Sacerdote P, Mantegazza P, Panerai A E
Brain Res. 1985 Dec 16;359(1-2):34-8. doi: 10.1016/0006-8993(85)91409-x.
Three antagonists at the mu opiate receptor site: naloxone, naltrexone and diprenorphine, and one agonist-antagonist compound nalorphine, at doses usually not analgesic elicited analgesia in rats when administered after non-naloxone-reversible shock-induced analgesia had disappeared. The chi receptor antagonist, MR 2266, and the delta antagonist, ICI 154129, were all ineffective.
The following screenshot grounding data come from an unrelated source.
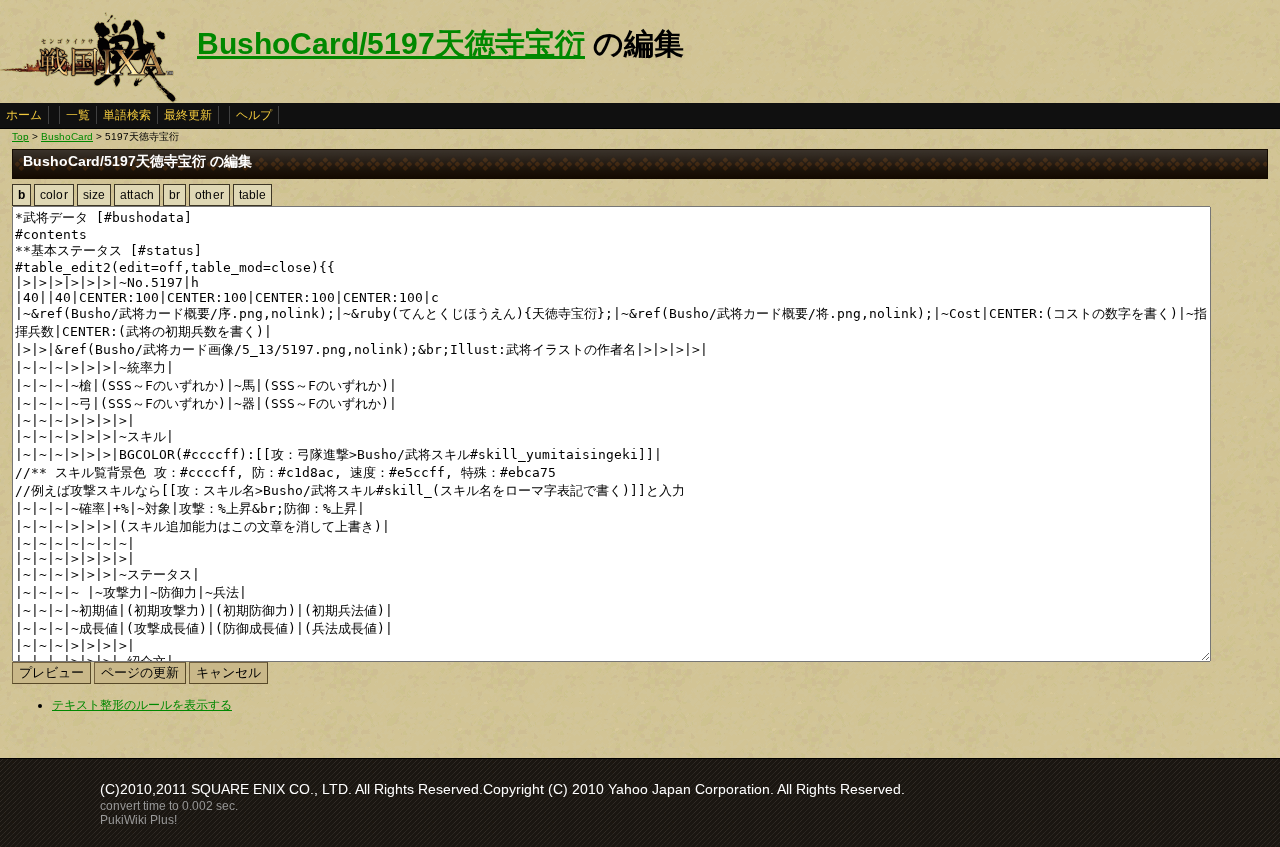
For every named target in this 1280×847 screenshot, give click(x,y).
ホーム (24, 115)
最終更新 (188, 115)
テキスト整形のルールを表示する (142, 705)
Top (20, 136)
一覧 (78, 115)
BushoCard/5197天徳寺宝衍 (391, 43)
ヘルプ (254, 115)
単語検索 (127, 115)
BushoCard (67, 136)
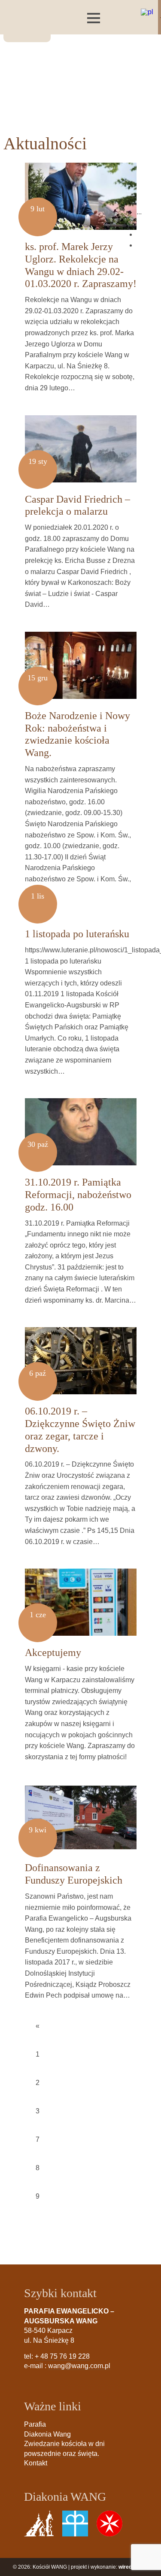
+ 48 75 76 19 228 (62, 2356)
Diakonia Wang (47, 2434)
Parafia (35, 2424)
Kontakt (35, 2463)
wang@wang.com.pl (79, 2365)
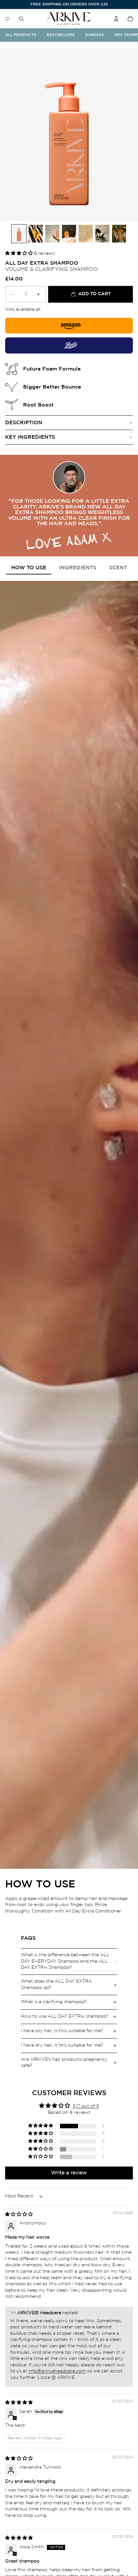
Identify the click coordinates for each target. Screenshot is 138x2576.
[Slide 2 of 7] (36, 234)
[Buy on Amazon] (69, 326)
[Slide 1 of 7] (19, 234)
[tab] (28, 568)
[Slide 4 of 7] (69, 234)
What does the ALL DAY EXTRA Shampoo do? (56, 1984)
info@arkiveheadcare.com (57, 2371)
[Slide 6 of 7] (102, 234)
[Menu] (7, 18)
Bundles (94, 35)
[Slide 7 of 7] (119, 234)
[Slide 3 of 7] (52, 234)
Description (23, 422)
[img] (19, 2214)
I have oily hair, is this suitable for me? (62, 2031)
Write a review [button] (69, 2172)
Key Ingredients (30, 437)
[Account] (116, 19)
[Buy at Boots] (69, 345)
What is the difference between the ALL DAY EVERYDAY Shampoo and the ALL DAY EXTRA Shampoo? (65, 1961)
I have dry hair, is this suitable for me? (62, 2045)
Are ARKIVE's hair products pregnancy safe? (64, 2063)
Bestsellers (61, 35)
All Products (20, 35)
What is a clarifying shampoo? (53, 2002)
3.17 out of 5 (86, 2106)
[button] (19, 253)
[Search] (21, 19)
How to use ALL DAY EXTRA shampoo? (64, 2016)
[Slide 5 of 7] (86, 234)
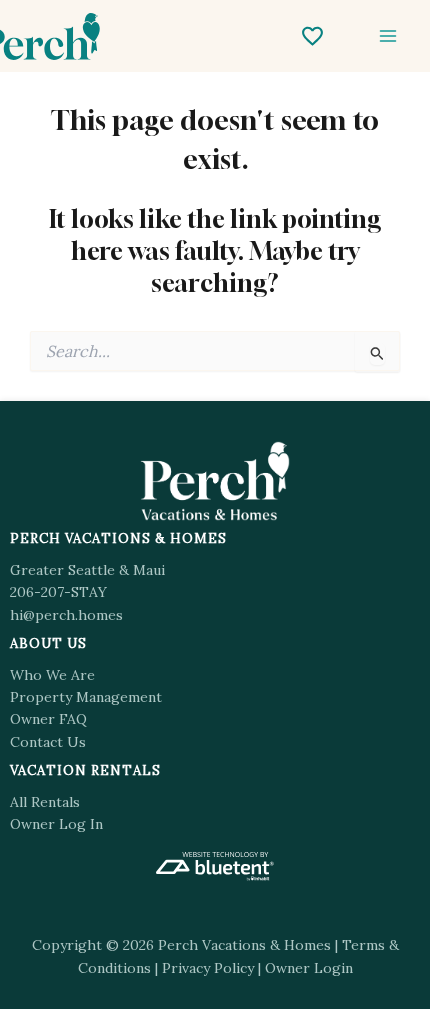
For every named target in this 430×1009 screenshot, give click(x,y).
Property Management (86, 697)
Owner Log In (56, 824)
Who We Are (52, 675)
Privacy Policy (208, 968)
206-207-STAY (58, 592)
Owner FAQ (48, 719)
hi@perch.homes (66, 615)
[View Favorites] (312, 36)
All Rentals (45, 802)
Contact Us (48, 742)
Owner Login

This effect was no longer present when non-naloxone-reversible shock-induced analgesia was inhibited by the administration of the chi receptor antagonist, MR 2266. These results suggest that the mu opiate receptor may change its conformation under particular conditions such as continuous inescapable shock.
三种μ阿片受体位点拮抗剂:纳洛酮、纳曲酮和二丙诺啡,以及一种激动剂 - 拮抗剂化合物烯丙吗啡,在非纳洛酮可逆性休克诱导的镇痛作用消失后给药时,通常无镇痛作用的剂量在大鼠中引发了镇痛作用。κ受体拮抗剂MR 2266和δ拮抗剂ICI 154129均无效。当通过给予κ受体拮抗剂MR 2266抑制非纳洛酮可逆性休克诱导的镇痛作用时,这种效应不再出现。这些结果表明,μ阿片受体可能在特定条件下(如持续不可逃避的休克)改变其构象。